Ну, разве что Крымова. Поручение, которого другому не дашь.
— В каком объёме я должен ему сказать? Где и как вам увидеться?
Теперь-то, без Свечина, можно было открыто. Теперь-то можно было и добавить, и назвать... Но — хрустнуло в Гучкове тоже. Не просто — устал, не просто подходило время для отложенных гостей, другого серьёзного разговора. А на шестом десятке трудно сразу схватываться, сразу отходить.
Всё же — ещё поговорили. Насколько возможно в принципе? Среди кого искать? О чём-то условились. Куда, каким языком написать. Разошлись, кажется, и не на пустом.
Как и с другими, впрочем...
После ухода Воротынцева ещё оставалось время до гостей. Гучков снял сюртук, лёг на диван. Закрыл лицо.
Опять споткнулся — и утёк короткий прилив бодрости. Так просто казалось — застичь на маленькой станции царский поезд, положить перед слабым венценосцем готовый манифест — и судьба России, и судьба всего мира потекут иначе... Но где взять этих пятерых полковников, способных оторваться ото всего тёплого и живого?
И — не презрение испытал Гучков к Воротынцеву, с чем тот ушёл. На презренье мы лихи в юности, сами ещё ничего не переживши. А растёт жизненный опыт, и презренье — уже не чувство мудрого. Долго был и Гучков твёрд поступью, свободен в выборе, неуязвим, неотклоним, и проходная женская череда, напитывая воинственную душу, не ослабляла, не отравляла его.

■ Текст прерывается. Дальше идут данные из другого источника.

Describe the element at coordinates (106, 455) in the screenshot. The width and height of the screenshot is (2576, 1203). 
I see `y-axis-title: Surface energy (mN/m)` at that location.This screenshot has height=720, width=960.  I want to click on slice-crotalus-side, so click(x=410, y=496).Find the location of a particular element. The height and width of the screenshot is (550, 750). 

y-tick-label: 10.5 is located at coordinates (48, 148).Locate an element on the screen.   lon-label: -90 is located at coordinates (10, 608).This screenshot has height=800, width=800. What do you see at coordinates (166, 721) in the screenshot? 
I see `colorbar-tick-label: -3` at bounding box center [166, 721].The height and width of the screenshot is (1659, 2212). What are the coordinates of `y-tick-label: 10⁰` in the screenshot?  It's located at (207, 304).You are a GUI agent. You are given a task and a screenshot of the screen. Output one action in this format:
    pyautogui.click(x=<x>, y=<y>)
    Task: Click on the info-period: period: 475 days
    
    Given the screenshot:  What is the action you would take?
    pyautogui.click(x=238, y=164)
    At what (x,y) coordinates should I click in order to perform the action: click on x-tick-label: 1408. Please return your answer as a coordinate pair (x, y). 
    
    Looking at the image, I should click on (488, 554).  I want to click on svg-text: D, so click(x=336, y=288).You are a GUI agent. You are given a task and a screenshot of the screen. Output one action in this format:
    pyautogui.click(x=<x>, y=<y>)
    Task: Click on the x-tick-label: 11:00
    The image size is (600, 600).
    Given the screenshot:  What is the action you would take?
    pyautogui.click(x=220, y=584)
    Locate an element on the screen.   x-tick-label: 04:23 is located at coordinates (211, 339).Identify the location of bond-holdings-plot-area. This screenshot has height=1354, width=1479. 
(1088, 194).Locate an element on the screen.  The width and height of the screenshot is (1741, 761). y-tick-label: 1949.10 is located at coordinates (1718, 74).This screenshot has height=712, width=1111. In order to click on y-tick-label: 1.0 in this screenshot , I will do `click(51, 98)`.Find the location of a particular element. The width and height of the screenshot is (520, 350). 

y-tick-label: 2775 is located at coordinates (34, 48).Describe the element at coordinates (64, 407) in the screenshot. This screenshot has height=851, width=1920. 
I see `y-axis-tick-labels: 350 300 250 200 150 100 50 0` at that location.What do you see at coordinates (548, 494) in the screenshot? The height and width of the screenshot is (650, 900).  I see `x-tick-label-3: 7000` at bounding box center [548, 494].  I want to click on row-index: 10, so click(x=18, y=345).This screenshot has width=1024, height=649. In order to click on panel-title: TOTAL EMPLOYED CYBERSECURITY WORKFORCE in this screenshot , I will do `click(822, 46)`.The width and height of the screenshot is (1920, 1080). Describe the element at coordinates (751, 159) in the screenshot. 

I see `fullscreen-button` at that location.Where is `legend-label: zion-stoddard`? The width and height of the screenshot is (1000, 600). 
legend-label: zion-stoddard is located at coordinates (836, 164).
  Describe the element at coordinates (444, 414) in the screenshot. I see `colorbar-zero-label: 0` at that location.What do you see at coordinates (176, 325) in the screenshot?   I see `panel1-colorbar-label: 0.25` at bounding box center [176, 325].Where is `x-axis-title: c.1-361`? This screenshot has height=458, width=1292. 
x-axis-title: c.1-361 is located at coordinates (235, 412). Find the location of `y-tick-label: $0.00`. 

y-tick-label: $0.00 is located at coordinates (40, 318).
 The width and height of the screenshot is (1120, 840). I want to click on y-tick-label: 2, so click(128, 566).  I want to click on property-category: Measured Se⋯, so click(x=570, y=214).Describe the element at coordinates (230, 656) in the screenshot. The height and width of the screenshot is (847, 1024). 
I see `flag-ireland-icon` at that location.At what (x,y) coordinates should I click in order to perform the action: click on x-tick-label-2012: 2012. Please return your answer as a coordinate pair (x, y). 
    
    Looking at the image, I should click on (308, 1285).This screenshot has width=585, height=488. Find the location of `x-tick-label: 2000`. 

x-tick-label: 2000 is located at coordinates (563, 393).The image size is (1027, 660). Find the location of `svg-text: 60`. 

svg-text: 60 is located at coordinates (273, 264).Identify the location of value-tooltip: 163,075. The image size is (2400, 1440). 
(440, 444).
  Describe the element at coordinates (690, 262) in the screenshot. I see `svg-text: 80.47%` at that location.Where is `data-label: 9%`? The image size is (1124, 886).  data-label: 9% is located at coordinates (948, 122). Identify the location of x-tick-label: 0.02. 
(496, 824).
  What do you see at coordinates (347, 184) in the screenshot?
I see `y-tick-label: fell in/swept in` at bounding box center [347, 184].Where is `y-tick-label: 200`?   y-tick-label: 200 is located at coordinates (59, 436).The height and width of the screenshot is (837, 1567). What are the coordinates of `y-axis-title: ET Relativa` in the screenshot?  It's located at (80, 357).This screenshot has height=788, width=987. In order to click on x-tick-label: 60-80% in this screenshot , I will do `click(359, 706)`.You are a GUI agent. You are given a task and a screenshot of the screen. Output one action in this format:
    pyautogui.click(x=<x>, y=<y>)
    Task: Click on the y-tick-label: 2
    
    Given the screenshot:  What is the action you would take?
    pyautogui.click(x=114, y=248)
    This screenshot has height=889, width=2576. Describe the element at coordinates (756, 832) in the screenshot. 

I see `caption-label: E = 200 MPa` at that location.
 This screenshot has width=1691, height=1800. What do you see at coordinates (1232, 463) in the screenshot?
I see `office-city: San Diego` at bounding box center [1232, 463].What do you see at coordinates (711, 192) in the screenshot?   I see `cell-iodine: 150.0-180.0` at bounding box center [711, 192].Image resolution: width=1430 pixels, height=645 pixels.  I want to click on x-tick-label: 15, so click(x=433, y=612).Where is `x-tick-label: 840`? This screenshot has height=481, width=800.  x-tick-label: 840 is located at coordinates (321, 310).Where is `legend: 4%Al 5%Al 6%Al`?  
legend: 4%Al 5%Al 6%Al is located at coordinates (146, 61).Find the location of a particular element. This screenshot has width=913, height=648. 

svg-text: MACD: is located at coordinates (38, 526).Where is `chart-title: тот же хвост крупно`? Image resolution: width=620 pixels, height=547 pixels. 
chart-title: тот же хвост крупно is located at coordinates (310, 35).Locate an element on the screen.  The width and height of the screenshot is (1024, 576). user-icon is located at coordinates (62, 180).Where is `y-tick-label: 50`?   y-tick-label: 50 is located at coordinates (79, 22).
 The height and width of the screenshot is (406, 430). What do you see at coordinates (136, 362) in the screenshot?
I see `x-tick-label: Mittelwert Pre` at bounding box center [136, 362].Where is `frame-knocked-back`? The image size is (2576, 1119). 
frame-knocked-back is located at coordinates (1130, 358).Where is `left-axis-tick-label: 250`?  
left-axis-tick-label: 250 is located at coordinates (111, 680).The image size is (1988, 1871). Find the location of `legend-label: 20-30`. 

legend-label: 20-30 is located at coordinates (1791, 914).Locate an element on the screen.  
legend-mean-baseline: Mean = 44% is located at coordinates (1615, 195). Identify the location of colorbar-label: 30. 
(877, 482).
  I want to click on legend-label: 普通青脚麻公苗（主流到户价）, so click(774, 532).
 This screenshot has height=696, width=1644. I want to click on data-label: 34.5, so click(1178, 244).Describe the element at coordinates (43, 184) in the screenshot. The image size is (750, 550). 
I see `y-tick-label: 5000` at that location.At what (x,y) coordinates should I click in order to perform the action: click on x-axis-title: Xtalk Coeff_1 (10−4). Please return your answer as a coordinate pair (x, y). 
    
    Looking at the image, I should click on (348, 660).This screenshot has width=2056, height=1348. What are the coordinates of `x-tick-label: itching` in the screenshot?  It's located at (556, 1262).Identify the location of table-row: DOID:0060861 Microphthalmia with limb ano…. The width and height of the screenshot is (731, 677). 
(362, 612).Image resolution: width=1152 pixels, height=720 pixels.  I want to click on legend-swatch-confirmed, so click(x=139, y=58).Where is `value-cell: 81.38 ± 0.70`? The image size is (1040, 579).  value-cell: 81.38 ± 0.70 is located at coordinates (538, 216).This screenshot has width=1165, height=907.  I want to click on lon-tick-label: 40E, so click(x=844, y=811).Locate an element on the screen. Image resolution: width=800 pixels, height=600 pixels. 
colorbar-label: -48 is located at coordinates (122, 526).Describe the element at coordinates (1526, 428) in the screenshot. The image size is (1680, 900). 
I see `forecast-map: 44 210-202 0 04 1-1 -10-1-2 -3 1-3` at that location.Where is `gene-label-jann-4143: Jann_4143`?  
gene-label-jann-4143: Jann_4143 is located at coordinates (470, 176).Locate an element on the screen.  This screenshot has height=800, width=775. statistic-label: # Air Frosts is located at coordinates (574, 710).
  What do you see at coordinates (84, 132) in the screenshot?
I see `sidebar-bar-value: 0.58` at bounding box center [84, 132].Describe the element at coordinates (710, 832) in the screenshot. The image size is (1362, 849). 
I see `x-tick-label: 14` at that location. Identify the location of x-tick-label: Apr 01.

А — оступился. А при всём ясном разуме — дурно женился, ведомый чужою подсказанной мыслью. Имел глаза, имел опыт, понимал женщин — а женился опрометчиво и бездарно. Теперь по себе самому он знал, как может женщина измотать, издёргать, задушить самого сильного мужчину. Не приготовительные свои годы, но высшие и боевые, с сорока до пятидесяти пяти, Гучков прожил с женщиной чужой души, не способной ни оценить этих лет, ни помочь в них, а только вытрачивал и вытрачивал на неё дорогие силы. От постоянного семейного разорения — тем отчаянней он занимался и общественной борьбой, даже с лишнею резкостью, лишь бы вырваться куда-нибудь.